3. The query processing apparatus of claim 2, wherein the at least one program is configured to complement the query by adding meta-information including an access path to the local data to the query.
4. The query processing apparatus of claim 1, wherein the at least one program is configured to:
determine preset application domains corresponding to keywords included in the query, and
construct an embedding vector for searching the global vector database in accordance with the determined application domains.
5. The query processing apparatus of claim 4, wherein the result of similarity search on the global vector database includes summary information and access information for the remote sLLM.
6. The query processing apparatus of claim 1, wherein the at least one program is configured to store the integrated output response in a query result cache, and provide a response stored in the query result cache with priority when an identical query is requested again.
7. A query processing method based on a distributed small Large Language Model (sLLM), performed by a query processing apparatus based on sLLM, the query processing method comprising:
receiving a query from a user;
complementing a prompt corresponding to the query based on a result of similarity search of searching a preset local vector database for local data similar to the query;
selecting a remote sLLM suitable for the query based on a result of similarity search of searching a preset global vector database for an embedding vector similar to the query; and
integrating a response of the local sLLM to the complemented prompt and a response of the remote sLLM, and outputting an integrated result.
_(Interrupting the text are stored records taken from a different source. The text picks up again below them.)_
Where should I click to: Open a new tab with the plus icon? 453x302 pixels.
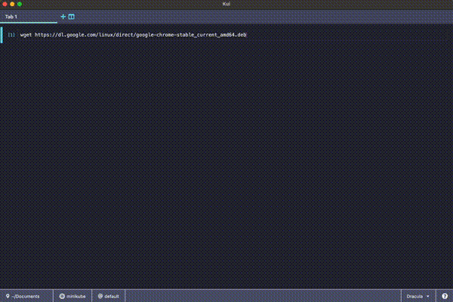[x=63, y=16]
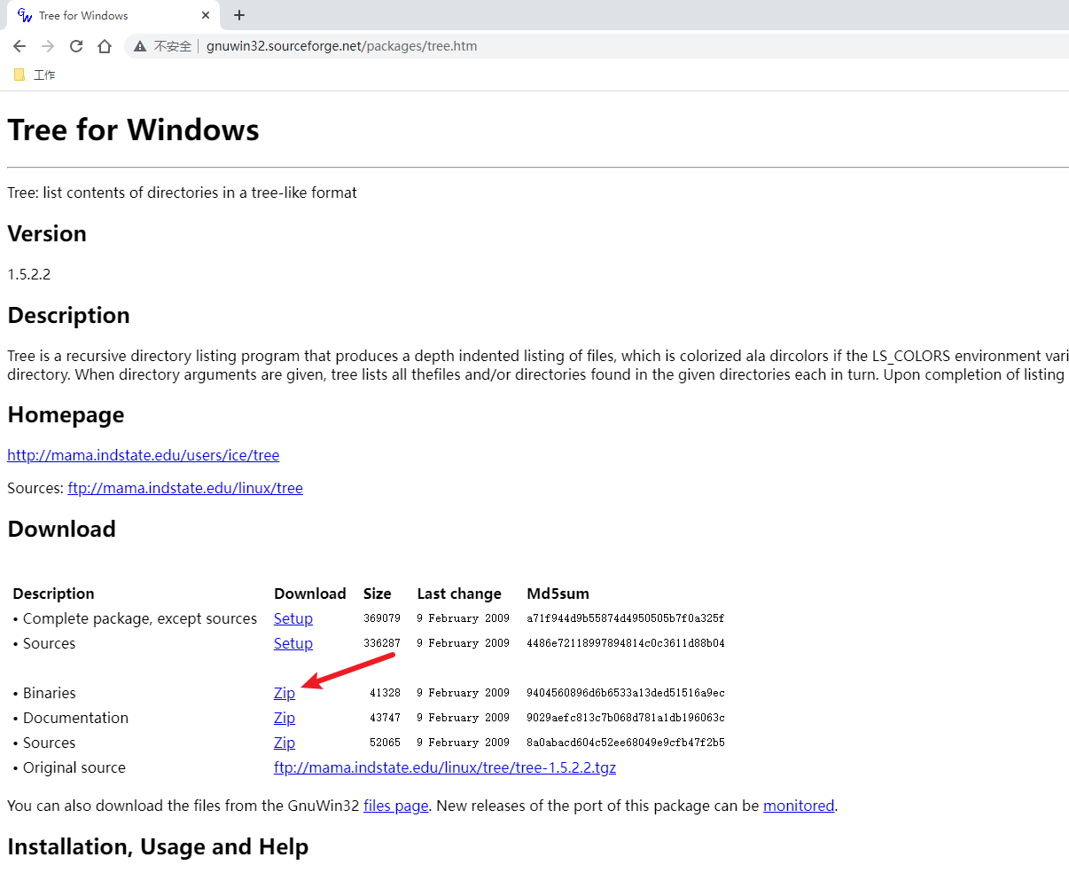Switch to the Tree for Windows tab
The image size is (1069, 873).
[x=106, y=15]
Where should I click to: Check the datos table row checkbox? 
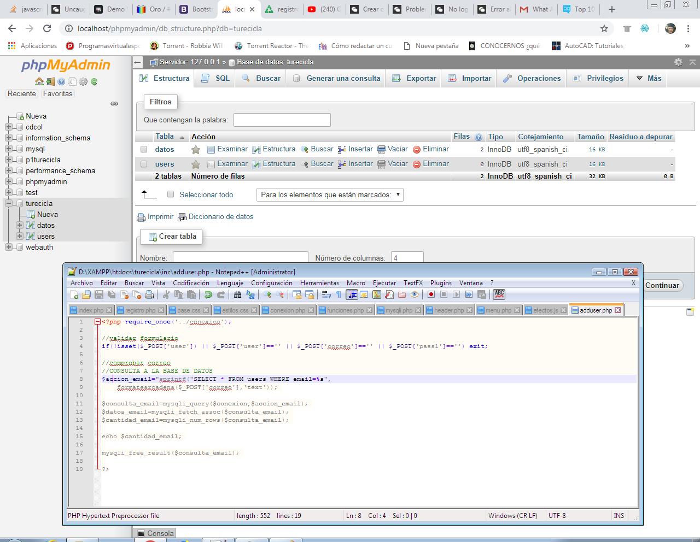tap(144, 149)
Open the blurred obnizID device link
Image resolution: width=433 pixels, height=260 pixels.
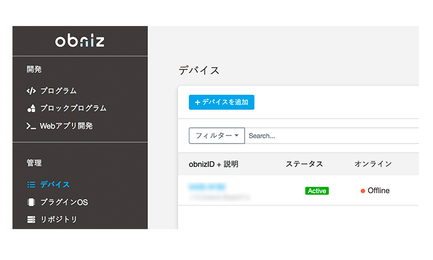[x=207, y=187]
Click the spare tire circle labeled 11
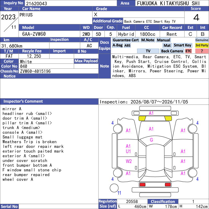This screenshot has height=209, width=209. 114,188
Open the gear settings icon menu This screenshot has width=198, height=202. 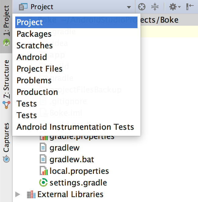pyautogui.click(x=174, y=6)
8. The query processing method of claim 7, wherein complementing the prompt comprises:
determining preset application domains corresponding to keywords included in the query, and constructing an embedding vector for searching the local vector database in accordance with the determined application domains.
9. The query processing method of claim 8, wherein complementing the prompt further comprises:
complementing the query by adding meta-information including an access path to the local data to the query.
10. The query processing method of claim 7, wherein selecting the remote sLLM comprises:
determining preset application domains corresponding to keywords included in the query, and constructing an embedding vector for searching the global vector database in accordance with the determined application domains.
11. The query processing method of claim 10, wherein the result of similarity search on the global vector database includes summary information and access information for the remote sLLM.
12. The query processing method of claim 7, wherein outputting the integrated result comprises:
storing the integrated output response in a query result cache, and providing a response stored in the query result cache with priority when an identical query is requested again.